Orioles reach the quarter-pole poised for run at .500 or better

May 16, 2011 | Drew Forrester

Whatever you do, be sure and put this blog away somewhere for safe keeping and bring it back on August 1.

That way, when I say “I told you so”, there won’t be any arguments.

Back in January, I was one of those rare voices in Baltimore that told anyone willing to listen that the Orioles were going to be better in 2011.  People thought I was nuts, especially since there’s a portion of the audience out there – nitwits, if you will – who think I “hate the team” and, therefore, am self-precluded from saying anything positive about the Birds.

Phooey on that.

I’ve been saying since January this was going to be a .500 team, at least, providing that they don’t disassemble the key parts in late July.  And that if they hit above their capabilities, the Orioles might just play a meaningful game in September for the first time since 1997.

OK, I’ve seen them play 40 games in 2011.  We’re basically to the 1/4 pole of this marathon…and even after Monday’s collapse in Boston, the Birds are still hovering right around .500 at 19-21. (Note from the author:  In an earlier edition of this, posted roughly around 9:30 pm on Monday, I had given the Orioles a 20-20 record since they were up 6-0 at Fenway Park over the Red Sox.  We all know what happened there…)

Guess what?

I was right.

They ARE better.

They ARE going to finish .500, if this current roster plays out the 162-game schedule.

And I think there’s a very good chance a guy like Brian Roberts or Nick Markakis will put on his uniform at some point in September and say to himself just before the first pitch, “Damn…this is a pretty important game tonight.”

None of this should really be a surprise, because this relative period of good fortune the O’s are experiencing is a direct result of the front office actually TRYING to improve the team in the off-season.  They upgraded at shortsop with the trade and pay raise for J.J. Hardy and the overall team salary is up nearly $20 million from 2010.  Strange things happen when you spend money on quality.

If you’re still not a believer, that’s OK.

You’re just not paying close enough attention, that’s all.

I’m not saying the Orioles are going to win the American League East.  That would take a complete reversal of fortune by the three teams who have occupied the top stop in the East since Clinton was the President – namely, the Yankees, Red Sox and Rays.

But I also think August 15 is going to roll around and ONE of those teams will be 15 games over .500 and comfortably in front (who?  probably the Red Sox) and the other four teams in the East will all be within 5 games of one another.

This year, 88 wins in the American League might just be enough to gain a Wild Card berth.  And that means – if I’m right – that someone will need to go 88-74.

That’s 14 games over .500.

Short problem = Extend the blog post about the Orioles at the quarter-pole of the 2011 season, starting right after its last sentence.

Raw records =

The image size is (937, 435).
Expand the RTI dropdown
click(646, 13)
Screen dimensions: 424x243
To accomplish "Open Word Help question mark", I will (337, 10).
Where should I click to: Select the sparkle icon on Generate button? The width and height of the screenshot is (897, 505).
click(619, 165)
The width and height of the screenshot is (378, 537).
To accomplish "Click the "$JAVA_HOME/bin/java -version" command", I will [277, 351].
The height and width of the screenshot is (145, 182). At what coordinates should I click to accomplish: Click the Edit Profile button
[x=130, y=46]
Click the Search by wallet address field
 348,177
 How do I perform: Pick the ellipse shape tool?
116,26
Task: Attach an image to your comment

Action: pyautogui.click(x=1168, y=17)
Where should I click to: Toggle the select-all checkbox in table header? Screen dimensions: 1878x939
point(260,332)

Task result =
And who’s going to go 88-74 in the AL?  Well, the only team in the West that MIGHT do that would be Texas.  The Angels sure won’t.  The A’s can’t score enough runs to go 88-74.  Seattle might not win 68, let alone 88.  In the Central, it could be the Tigers.  My guess is the Indians will come back to earth at some point and fight hard just to win half their games when it’s all said and done.  The White Sox and Twins might not combine for 88 the way they’re both playing.  Kansas City will be in the 75 win area, I’m guessing.  That leaves it up to the AL East to produce the 88-game wild card winner.

I’m telling you, 88 wins gets a team in the playoffs this season.

And if the Orioles can stay around .500 or just a few games OVER .500 by the end of August, that means they’ll need the run-of-runs in September to finish 14 games over .500.  But that would surely be better than being out of it in mid-June which has been the team’s standard operating procedure for much of the last decade and then some.

In case you haven’t noticed, the AL East has a collection of very-good-to-good-to-might-be-good teams.  In other words, on any given night – or any given series – those five teams can beat one another.  The Orioles just went to Tampa Bay and won 2 of 3 after losing 3 straight to the Rays in Baltimore last weekend.  Boston just went to New York and won three.  Toronto has the game’s best power hitter and an offense capable of scoring runs in bunches.

The AL East is really freakin’ good, in case you’ve been in a cave for the last five years.

And finally, just maybe, the Orioles aren’t everyone else’s leftovers.

The pitching is the pitching.  None of their young arms are going to forget how to pitch between now and September.  If you’ve watched Britton, Arrieta and Guthrie this season, you know they give the Orioles a puncher’s chance every night. When Brian Matusz returns shortly, assuming he’s healthy, I can’t imagine he’ll be a liability out there.  Pitching, pitching and more pitching.  Ask the Atlanta Braves of the 1990’s if that theme did them any good.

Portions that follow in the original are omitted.